→ **Data rows**:
= = =

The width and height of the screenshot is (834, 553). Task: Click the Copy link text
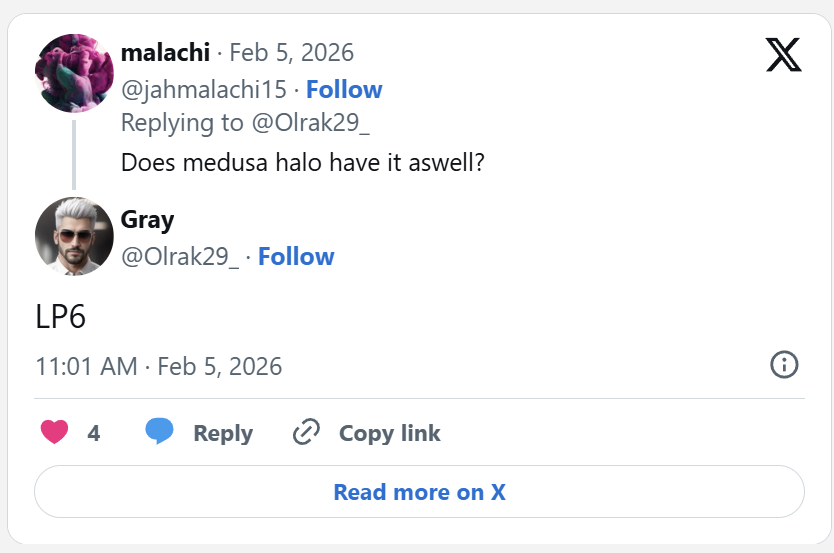pos(389,433)
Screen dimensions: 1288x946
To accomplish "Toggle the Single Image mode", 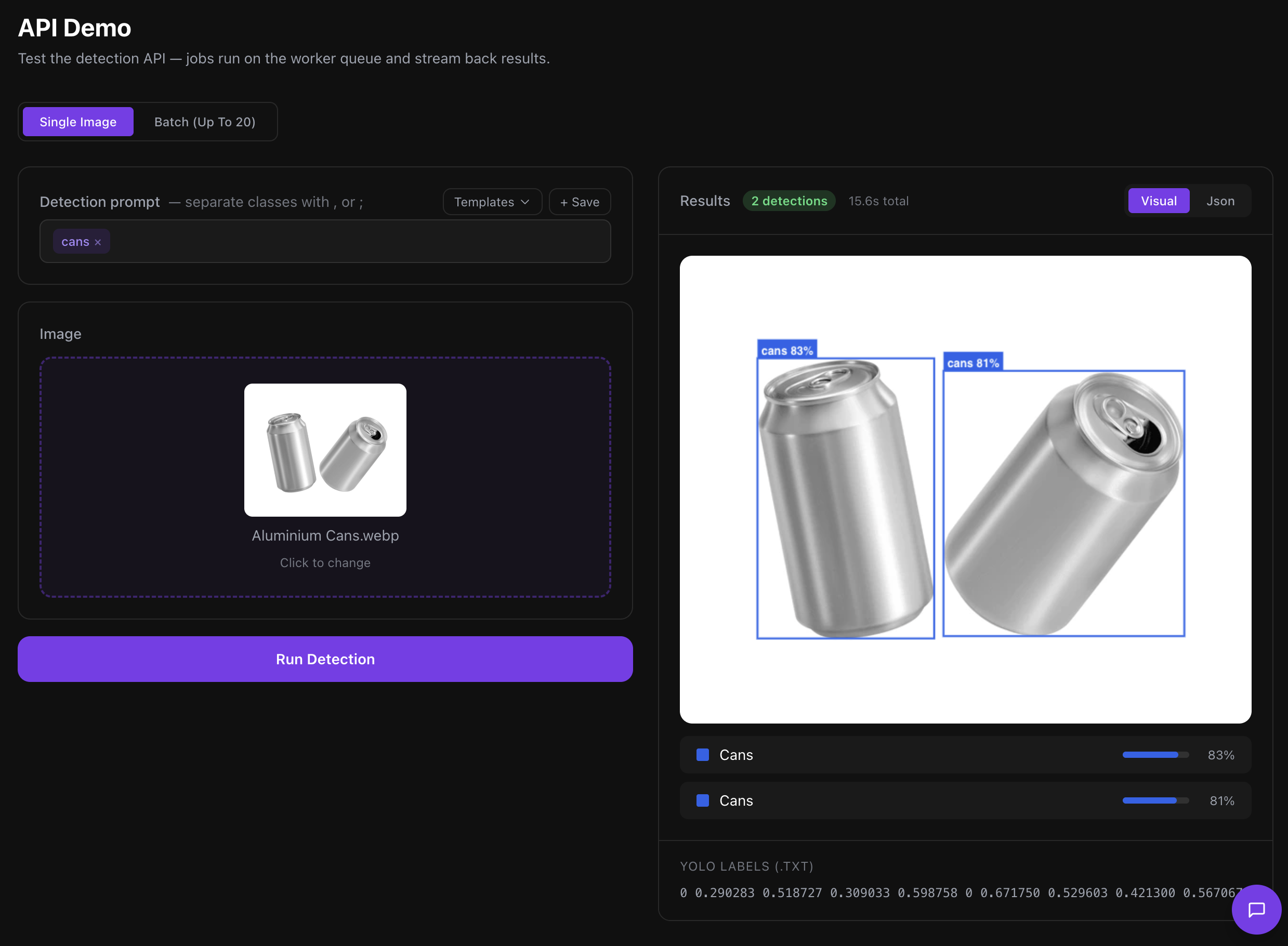I will pos(77,122).
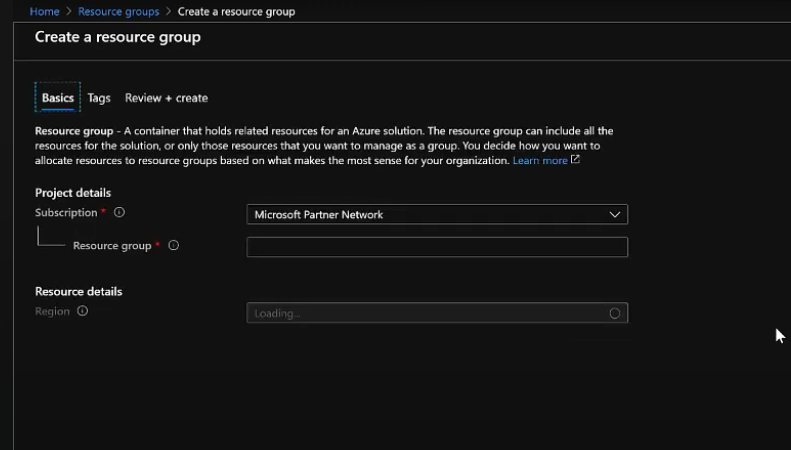
Task: Switch to the Basics tab
Action: point(58,97)
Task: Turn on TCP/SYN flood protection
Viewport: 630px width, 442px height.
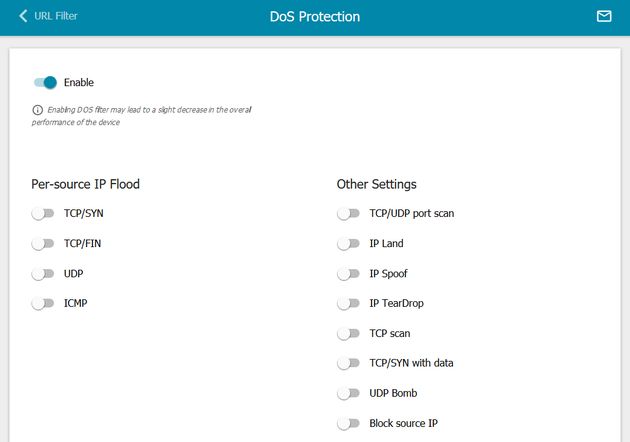Action: coord(43,213)
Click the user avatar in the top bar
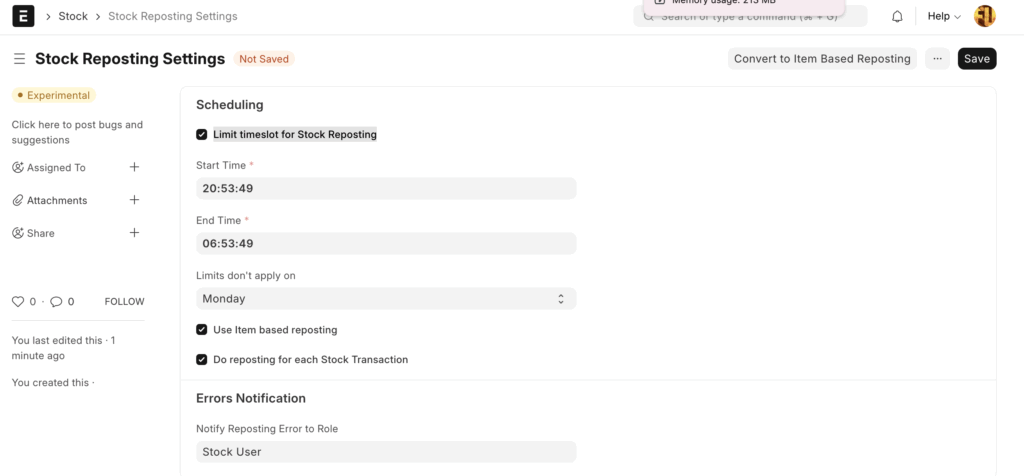 pos(984,16)
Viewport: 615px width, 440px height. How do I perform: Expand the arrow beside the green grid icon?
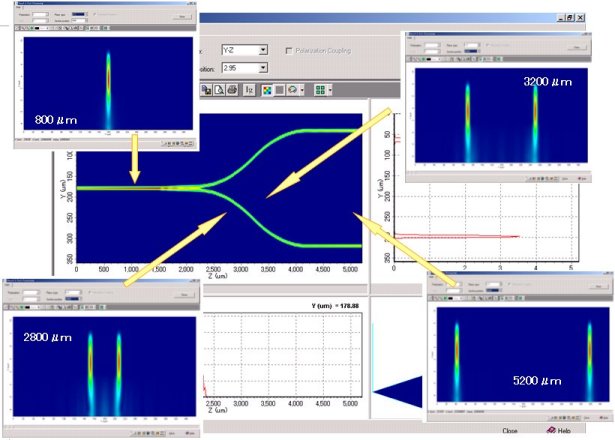330,89
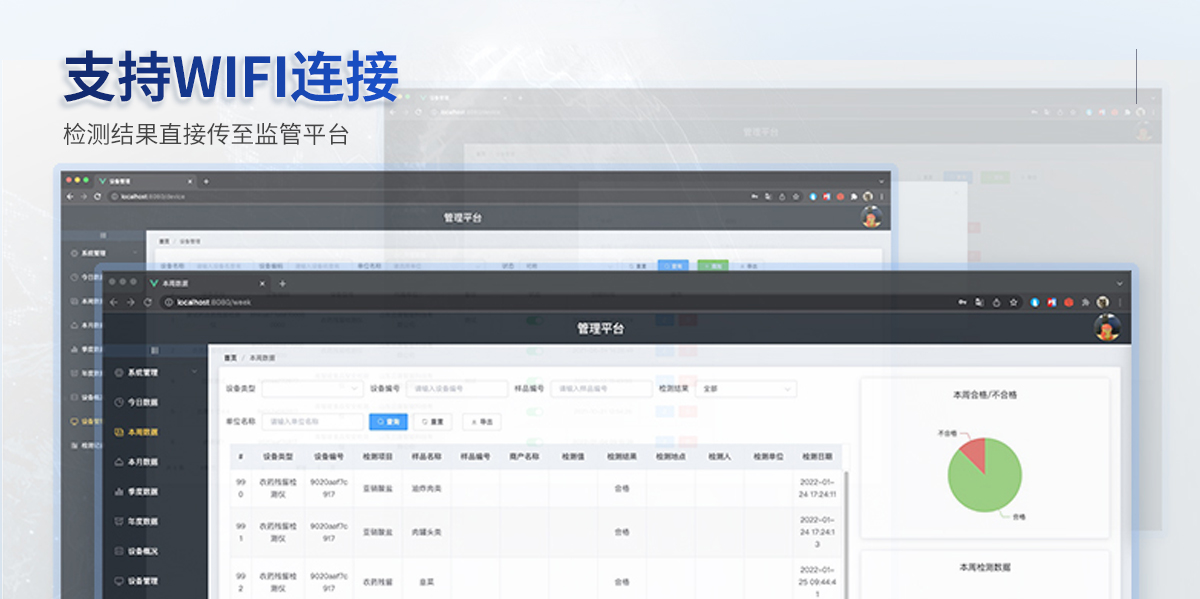
Task: Open new tab with plus icon
Action: pos(282,283)
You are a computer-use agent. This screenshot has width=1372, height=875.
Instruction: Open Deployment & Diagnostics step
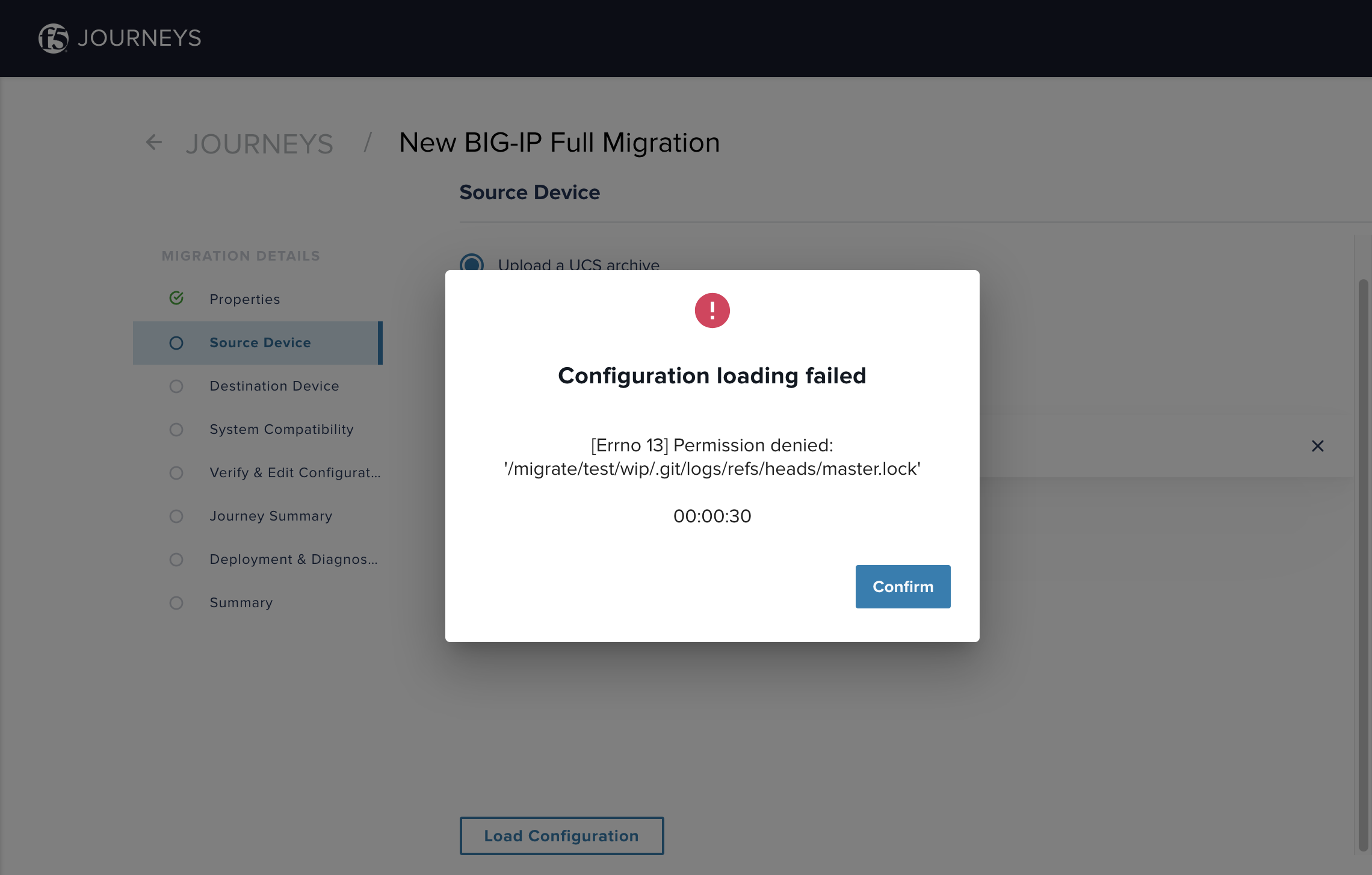[x=293, y=559]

= = =

→ **Job**: Copy the rows word for word, beginning at the line that contains "Task: Turn on TCP/SYN flood protection" and continuing through the end of the rows. Leave out the pictures.

→ **Answer to the task**:
Task: Turn on TCP/SYN flood protection
Viewport: 630px width, 442px height.
Action: coord(43,213)
Click the user avatar in the top bar
 pos(984,16)
Viewport: 615px width, 440px height. How do I perform: Expand the arrow beside the green grid icon?
330,89
Task: Open new tab with plus icon
Action: pos(282,283)
You are a computer-use agent. This screenshot has width=1372, height=875.
Instruction: Open Deployment & Diagnostics step
[x=293, y=559]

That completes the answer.